→ Exercise
In the listing below, find each line that holds "Courses" and list it.

→ Information given
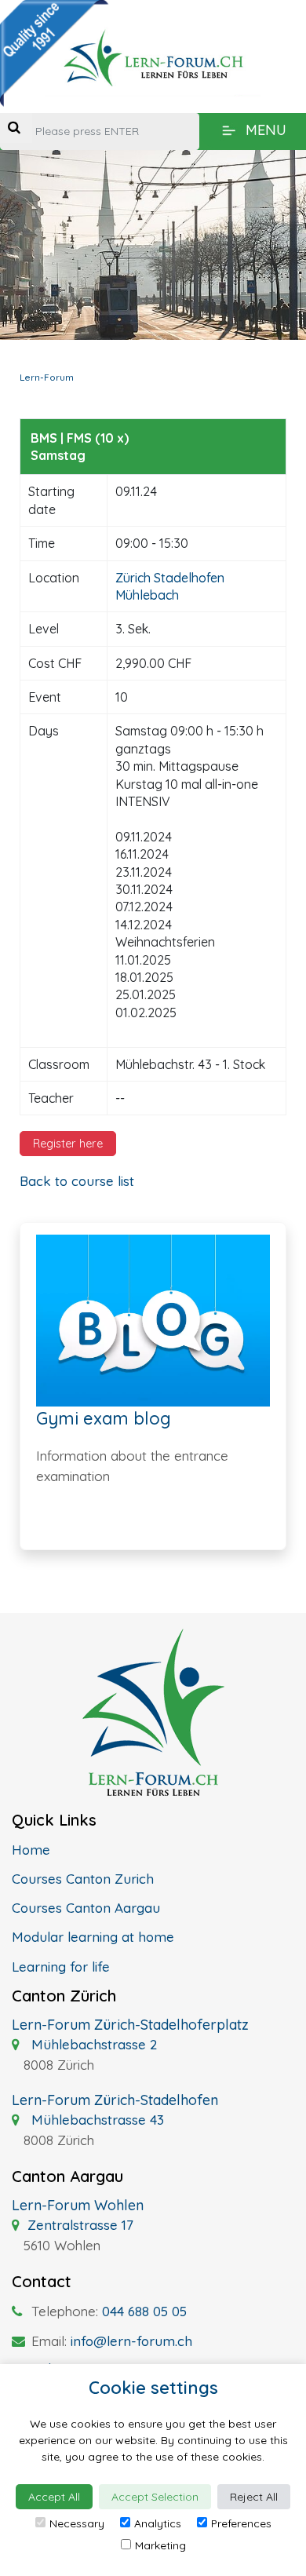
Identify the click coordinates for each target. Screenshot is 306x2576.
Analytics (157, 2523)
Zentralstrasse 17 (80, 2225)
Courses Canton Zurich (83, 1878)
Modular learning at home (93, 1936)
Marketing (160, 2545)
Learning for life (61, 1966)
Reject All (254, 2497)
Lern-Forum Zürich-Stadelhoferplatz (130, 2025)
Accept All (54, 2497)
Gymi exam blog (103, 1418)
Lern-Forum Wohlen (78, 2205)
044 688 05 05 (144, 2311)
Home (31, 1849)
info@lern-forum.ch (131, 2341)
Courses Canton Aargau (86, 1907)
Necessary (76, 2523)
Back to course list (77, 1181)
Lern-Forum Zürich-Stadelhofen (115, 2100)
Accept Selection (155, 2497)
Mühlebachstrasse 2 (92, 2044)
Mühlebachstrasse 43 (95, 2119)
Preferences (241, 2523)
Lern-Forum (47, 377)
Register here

→ Response area
Courses Canton Zurich (83, 1878)
Courses Canton Aargau (86, 1907)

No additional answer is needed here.